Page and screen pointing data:
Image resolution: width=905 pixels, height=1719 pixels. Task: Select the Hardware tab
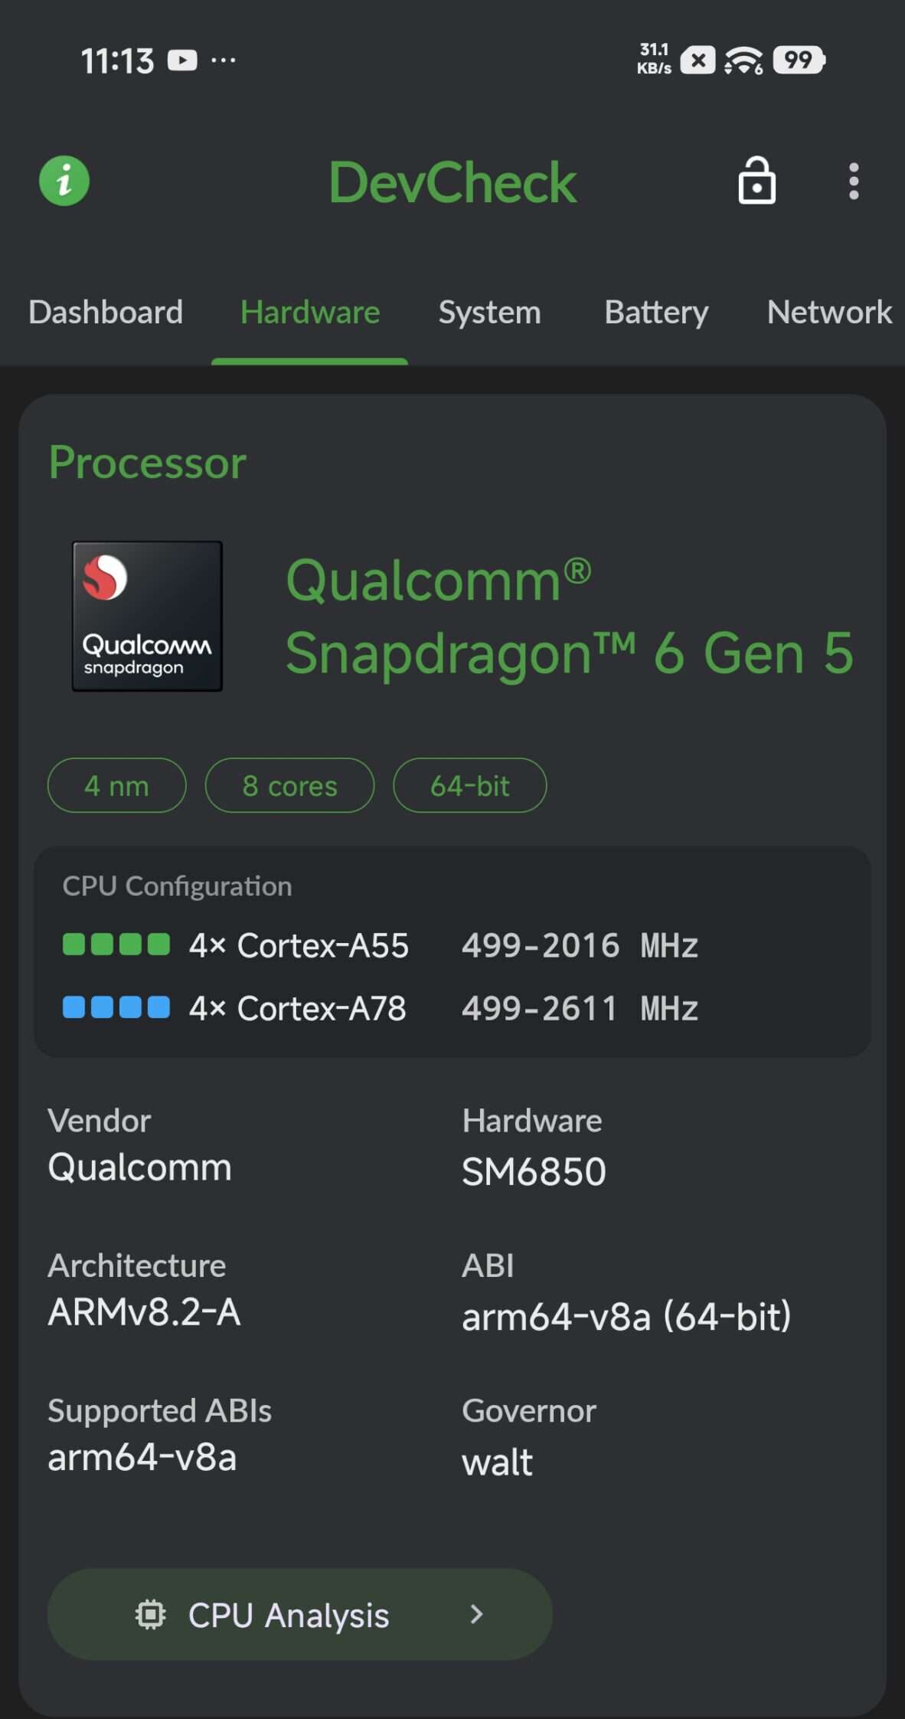310,312
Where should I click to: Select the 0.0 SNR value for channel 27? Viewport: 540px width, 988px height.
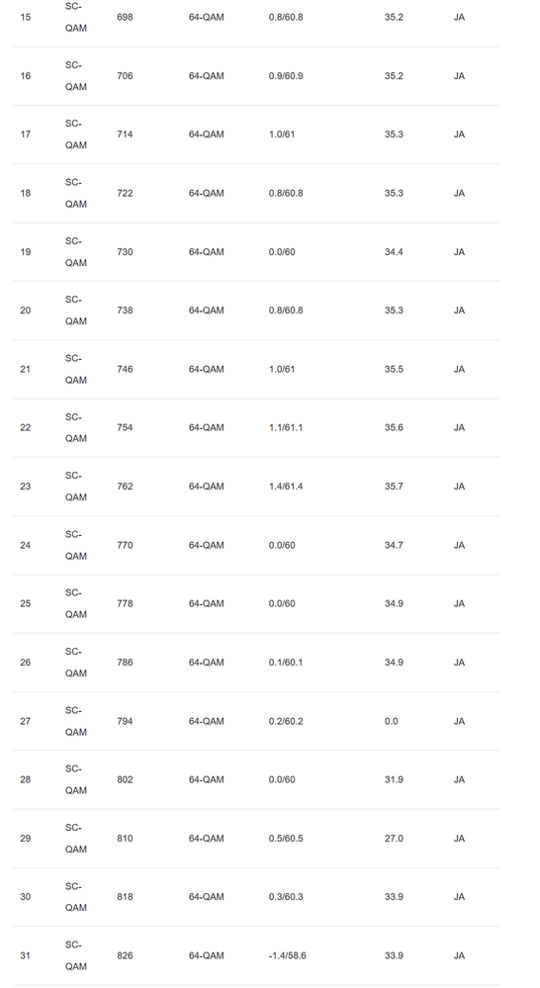[x=392, y=721]
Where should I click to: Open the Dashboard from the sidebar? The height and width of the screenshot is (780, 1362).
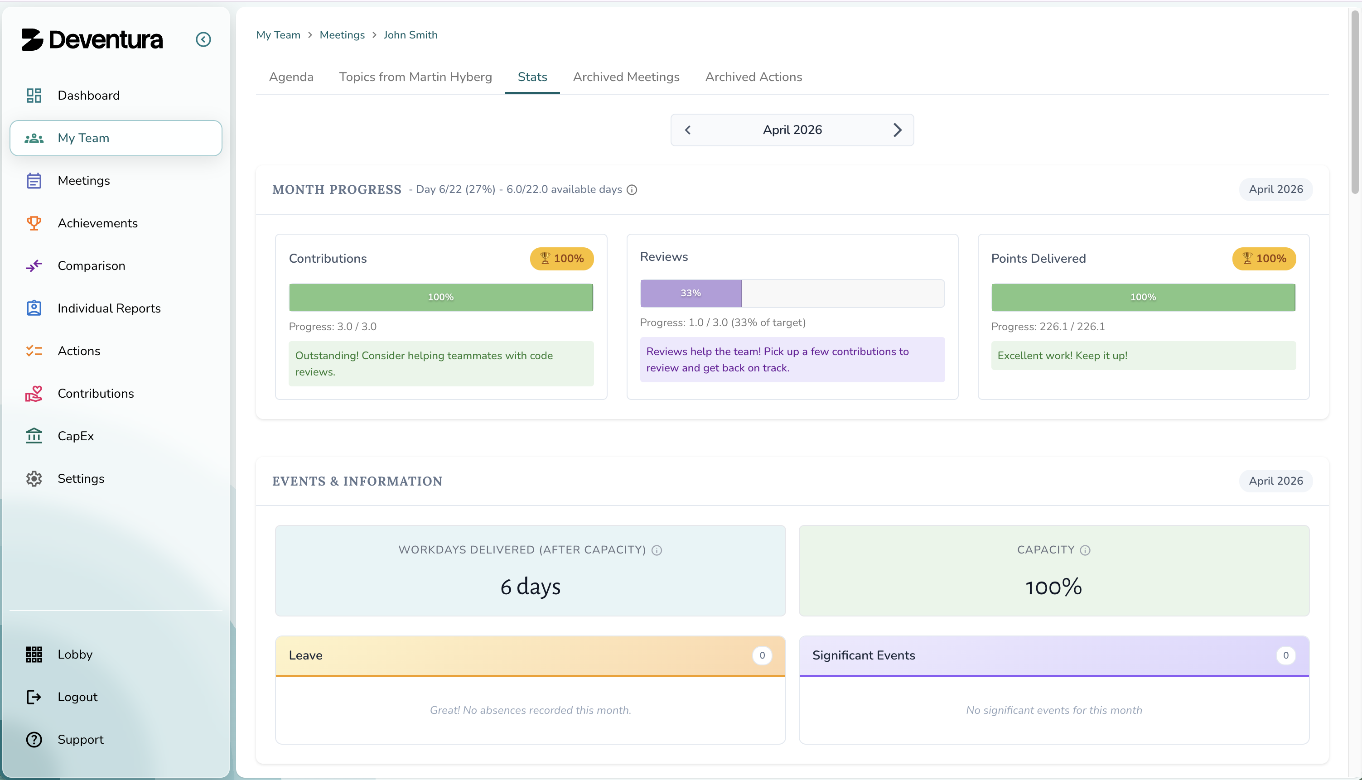point(88,95)
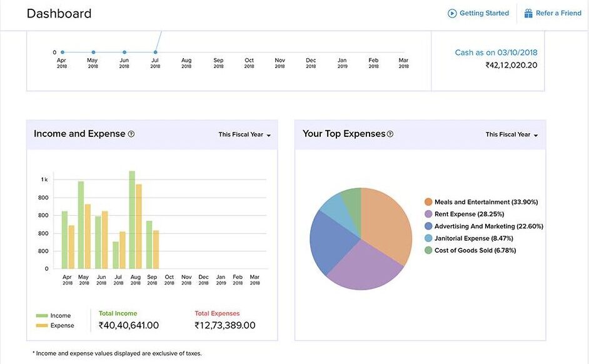Click the Rent Expense legend bullet

(x=428, y=213)
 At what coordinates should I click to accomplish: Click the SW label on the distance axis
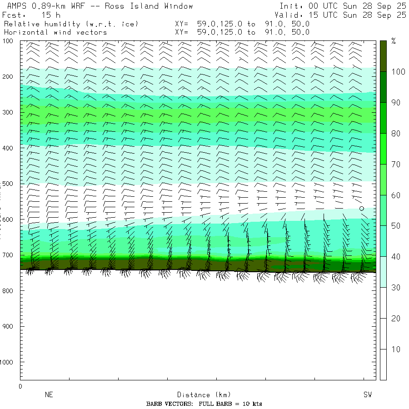click(x=367, y=395)
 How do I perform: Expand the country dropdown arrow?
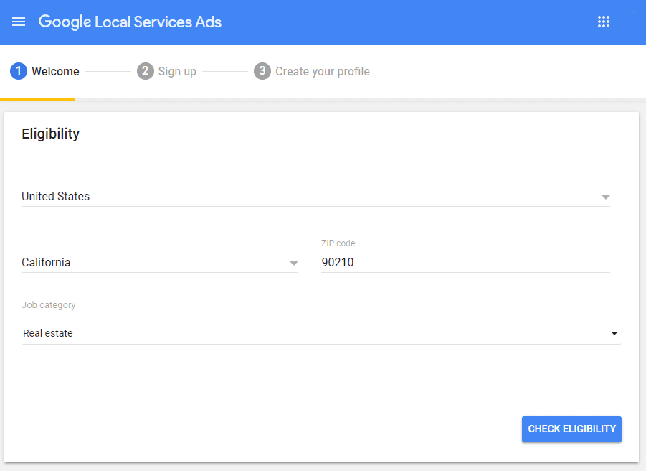tap(605, 197)
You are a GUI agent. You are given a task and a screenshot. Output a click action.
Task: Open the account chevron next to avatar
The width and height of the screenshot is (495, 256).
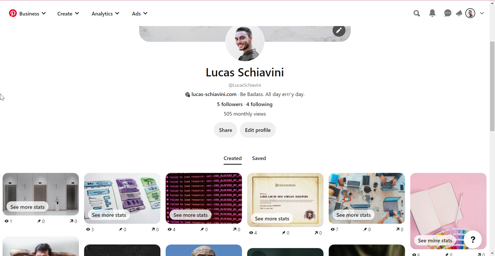click(482, 13)
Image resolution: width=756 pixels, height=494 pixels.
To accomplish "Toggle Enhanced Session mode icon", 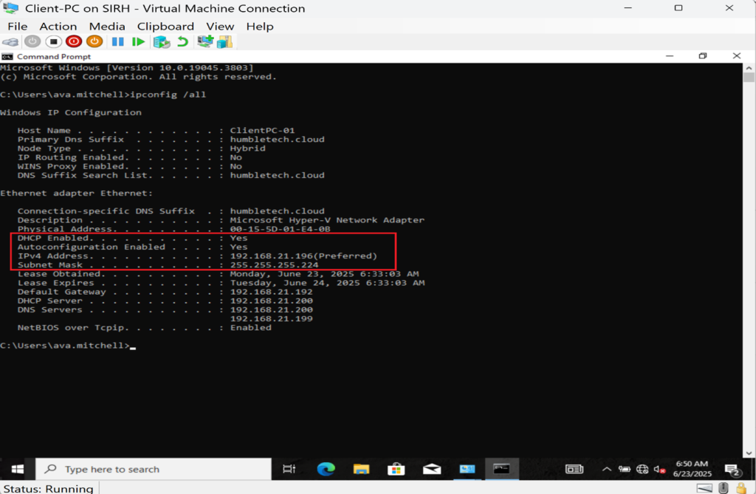I will [205, 42].
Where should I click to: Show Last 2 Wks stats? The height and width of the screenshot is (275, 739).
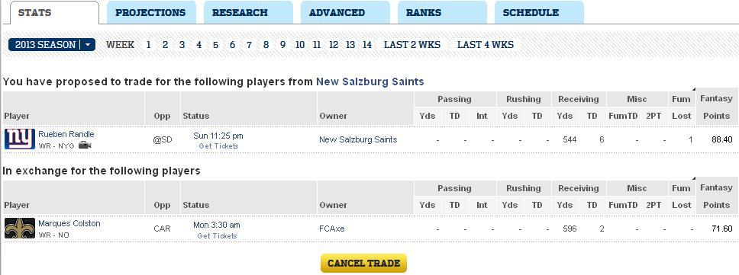(412, 45)
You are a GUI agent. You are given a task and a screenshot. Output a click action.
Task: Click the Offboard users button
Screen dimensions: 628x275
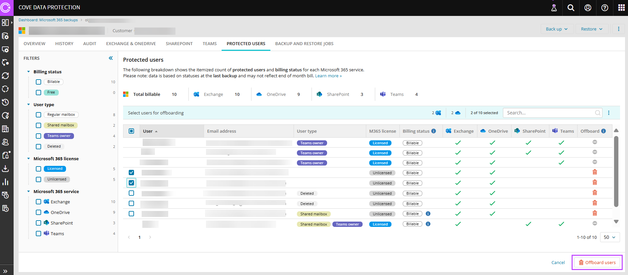tap(597, 262)
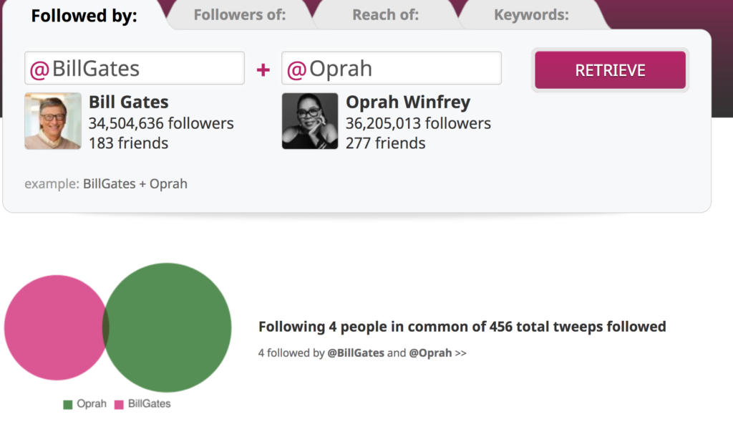
Task: Click Oprah Winfrey profile photo
Action: [310, 121]
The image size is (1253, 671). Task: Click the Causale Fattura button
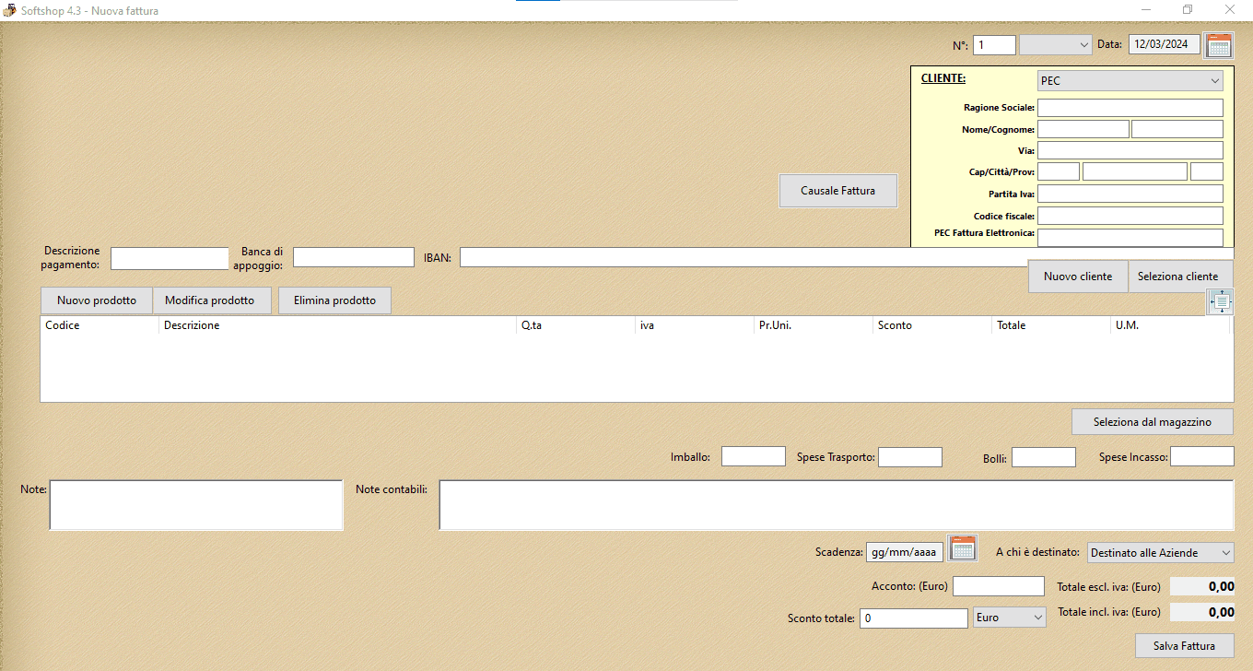tap(837, 191)
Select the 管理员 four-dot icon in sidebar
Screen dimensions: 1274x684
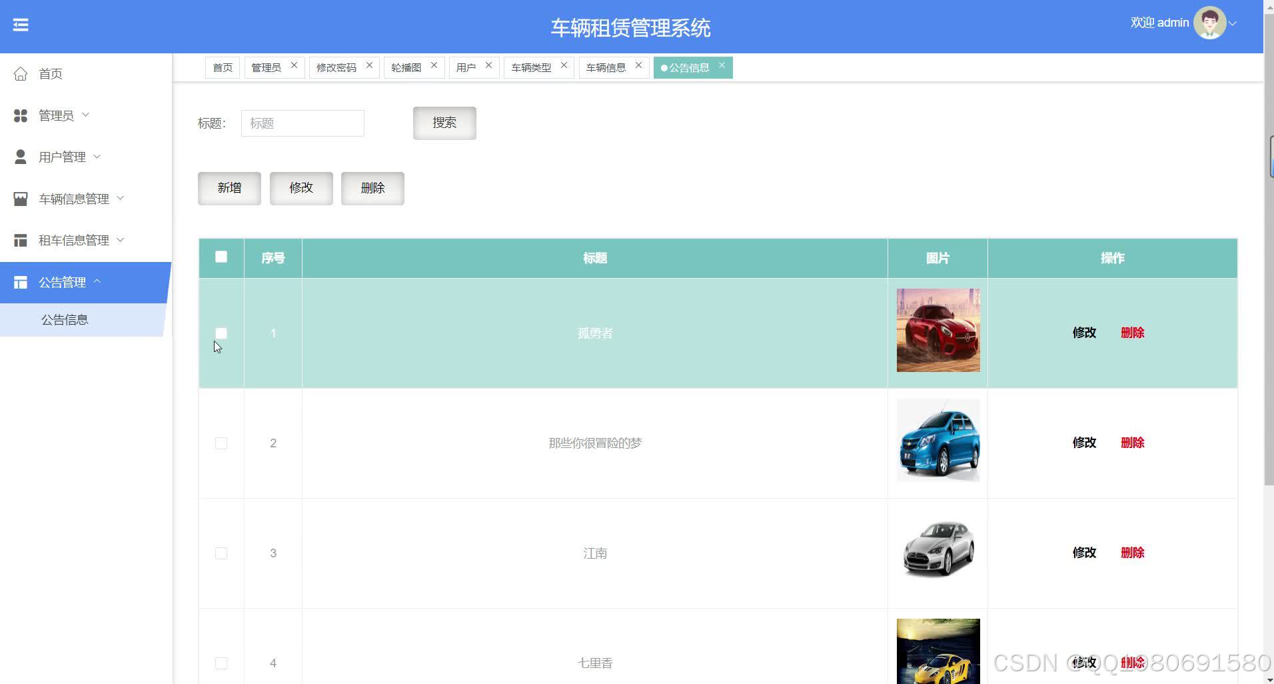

## Given exercise
Copy out the lines of the listing starting with the line containing "The image size" and going on through the end of the listing, replacing "four-dot icon" with "grid icon" and changing nothing else. Omit the pictures from your answer.

## Complete response
The image size is (1253, 671). Task: Click the Causale Fattura button
tap(837, 191)
Select the 管理员 grid icon in sidebar
Screen dimensions: 1274x684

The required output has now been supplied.